» ACTION ITEM
From the article on Chinese companies opening factories in India, copy the passage starting with "The hourly labor" and going on through "in Sri City.".

» PAGE EXTRACT
= Beginning of Section =

In Sri City, an industrial park in India’s southern state of Andhra Pradesh that houses several Chinese factories, Chinese company Xi’an LONGi is investing $225 million to set up a facility to make solar cells and components.
One of the world’s largest solar equipment manufacturers, LONGi is among a growing number of Chinese firms, such as Lenovo, Gionee, Vivo and Xiaomi, that have rolled out production facilities in India over the last year.
Ravindra Sannareddy, managing director of Sri City, said a large domestic market and lower wages are attracting these companies.
“They see that Indian consumption is going up, so they want to put factories in India, and also some of the people are coming to India to make in India and export because wage levels in China are going up,” according to Sannareddy.
The hourly labor cost for manufacturing in India is less than half that of China, attracting industries that are labor intensive, such as toy-maker Pals Plush, one of the Chinese units in Sri City.

= End of Section =

» Saved entries

= Beginning of Section =

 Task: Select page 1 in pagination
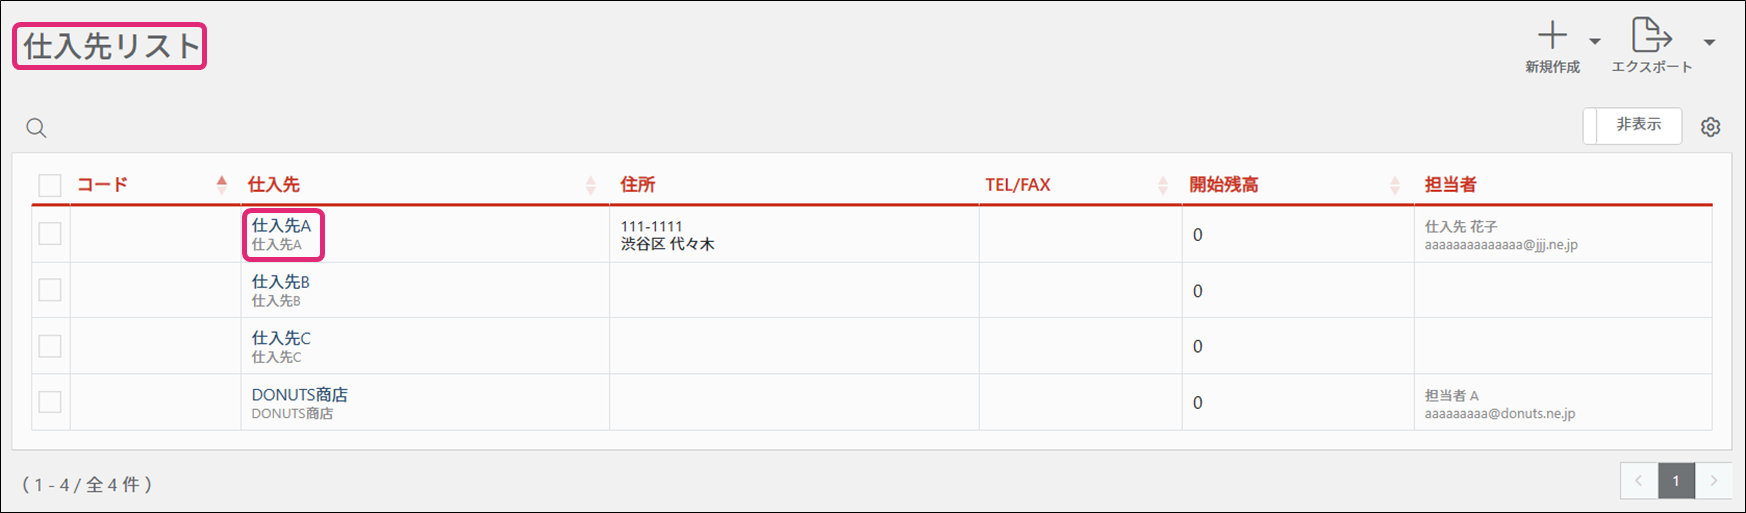tap(1676, 481)
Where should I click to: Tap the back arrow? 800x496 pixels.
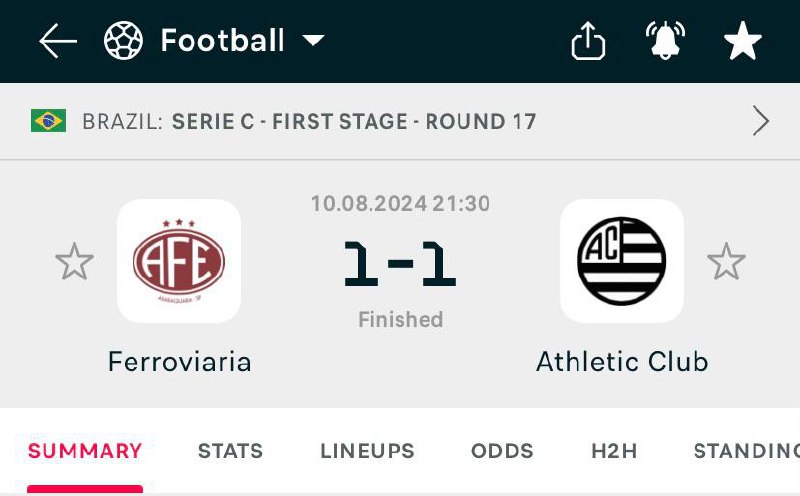click(57, 41)
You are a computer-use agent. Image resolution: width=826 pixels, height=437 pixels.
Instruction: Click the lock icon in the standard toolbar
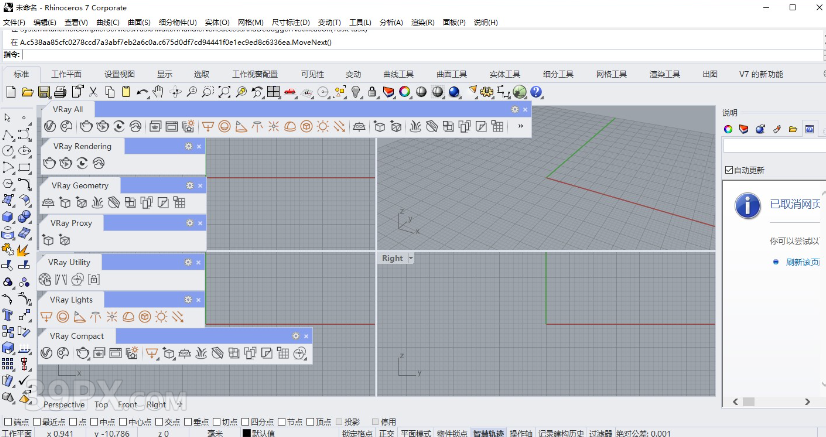[372, 93]
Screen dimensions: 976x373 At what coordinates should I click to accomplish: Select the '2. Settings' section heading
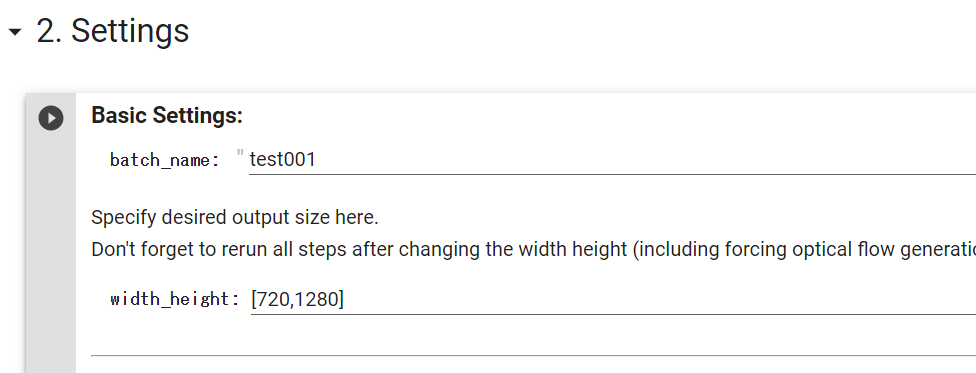(113, 31)
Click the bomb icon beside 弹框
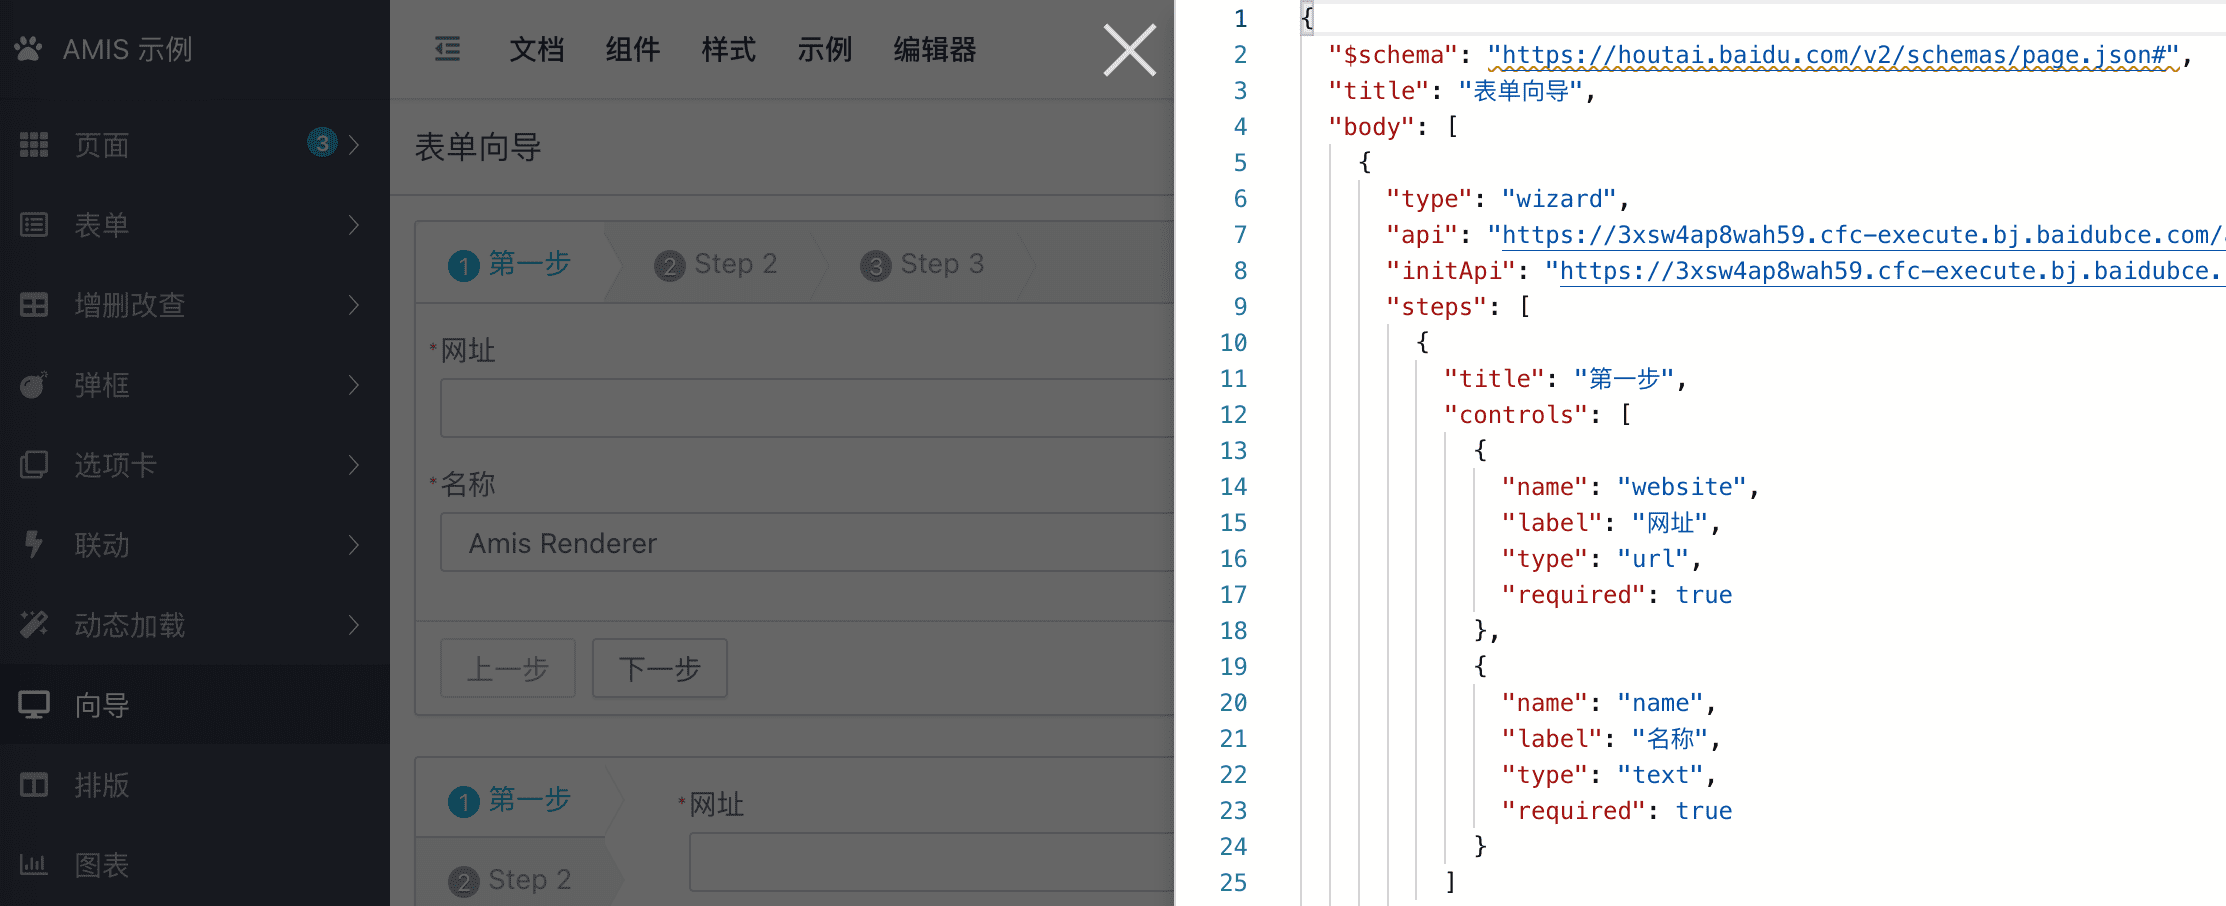 point(34,385)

= End of Section =

» FINISHED TASK
The hourly labor cost for manufacturing in India is less than half that of China, attracting industries that are labor intensive, such as toy-maker Pals Plush, one of the Chinese units in Sri City.